#TopYear2025 Idols — YUNGBLUD

Hay discos que suenan como una explosión. Y hay otros que suenan como el momento exacto en el que, después de explotar tantas veces, alguien respira hondo y decide ordenar los escombros para construir algo parecido a una casa. Idols es eso, es el punto donde YUNGBLUD deja de pelear con el mundo para mirarse de frente a sí mismo.
Sigue habiendo exceso, comercio y teatro (sería raro lo contrario), pero aquí el dramatismo ya no es solo estética, sino que tiene propósito. Parece que tiene una dirección más clara, más consciente. Como si la energía que siempre ha manejado hubiese encontrado por fin una misión, que puede ser hablar de identidad, comparación y esa necesidad absurda (y tan humana) de "ser alguien" cuando todo alrededor te grita lo contrario.
Un rock que se estira hasta convertirse en mapa
Musicalmente, Idols empuja el rock de YUNGBLUD hasta convertirlo en un territorio, con guitarras potentes, estribillos diseñados para corearse y una producción que entiende algo clave: el shock no sirve de nada si no deja espacio para que la emoción respire.
Lo interesante es que no funciona como un disco de "todo a la primera". Sí, tiene singles clarísimos y momentos pensados para levantar al público en un bolo, pero su verdadera fuerza está en otra parte, en la construcción.
Idols no te pega solo un puñetazo. Te va metiendo dentro. Abre mundo, cambia dinámicas, introduce tensión, la suelta, vuelve a apretar... Es un álbum que se explica mejor con cada escucha, como si te exigiera un mínimo de tiempo a cambio de devolverte una narrativa más completa.
La idea central: autoreclamación, sin pedir permiso
En el corazón de Idols hay un concepto nítido: la autoreclamación. No como eslogan, sino como proceso real, como proceso de mirarte por dentro y decidir quién eres cuando la comparación se ha convertido en deporte olímpico.
La búsqueda de identidad aquí no va de ser diferente por postureo, sino de algo más incómodo, aceptar que estás hecho de contradicciones, que puedes ser confrontativo y frágil a la vez, que puedes gritar y también pedir ayuda. YUNGBLUD siempre ha vivido en esa tensión, pero en este disco la tensión deja de ser ruido y pasa a ser un relato.
A eso se suma un detalle que se nota en el enfoque, y es que el proyecto se plantea como doble álbum (en dos partes), trabajado durante varios años, con una ambición casi sin límites. No suena a disco para cumplir. Suena a disco de decidir.
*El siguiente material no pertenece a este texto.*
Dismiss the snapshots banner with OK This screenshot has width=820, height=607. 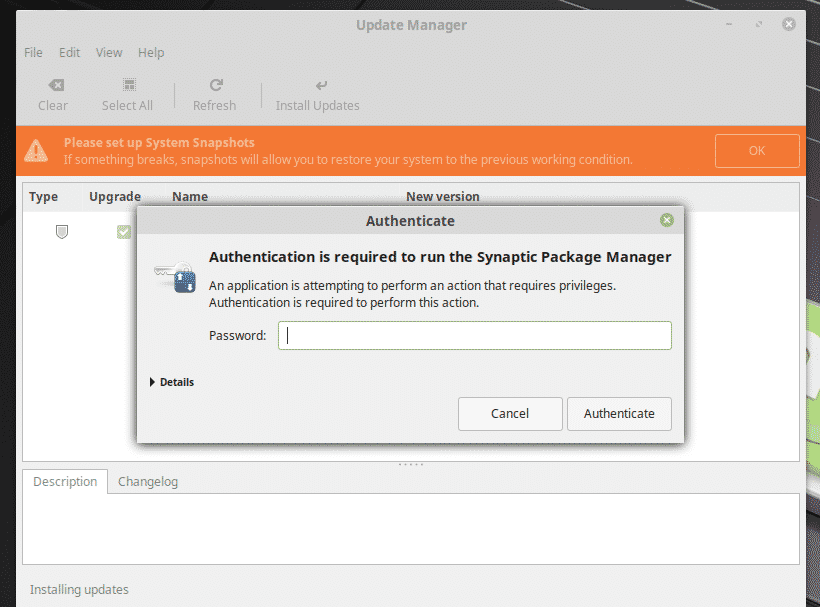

ADN británico, pero con firma propia
Hay un pulso claramente británico en Idols: cierta tradición de rock emocional, dramatismo pop, actitud de barrio y ambición de estadio. Pero lo que destaca es que, incluso jugando con referencias, nunca deja de sonar a YUNGBLUD.
Cuando se quita la pose (que también está, porque es parte del personaje), aparece algo muy reconocible: un tipo que puede ser gigante en el estribillo y muy humano en el detalle. Un artista que entiende que la vulnerabilidad no es lo contrario de la fuerza, es su combustible.
¿Perfecto? No. ¿Importa? Tampoco tanto
En algunos momentos, Idols coquetea con los tics de su propio universo. Esa tentación de ir siempre un poco más grande, más alto, más todo. Pero incluso cuando roza el exceso, el disco gana por algo más importante, la coherencia y evolución.
Aquí el caos no es solo su actitud característica. Es material narrativo. Y eso cambia todo.

Idols no es solo de lo más fuerte de 2025 por ambición o por sonido. Lo es porque confirma algo que estaba en el aire, pero necesitaba demostración. YUNGBLUD puede convertir el ruido en identidad sin perder su fuerza.
Este disco no le suplica al mundo que lo entienda. No busca validación como antes. Se mueve con otra energía, la de alguien que, por fin, ha encontrado el centro de su propio huracán.
Y cuando un artista aprende a vivir en su caos, el resto (el escenario, las masas, el éxito) deja de ser espectáculo y se convierte en verdad.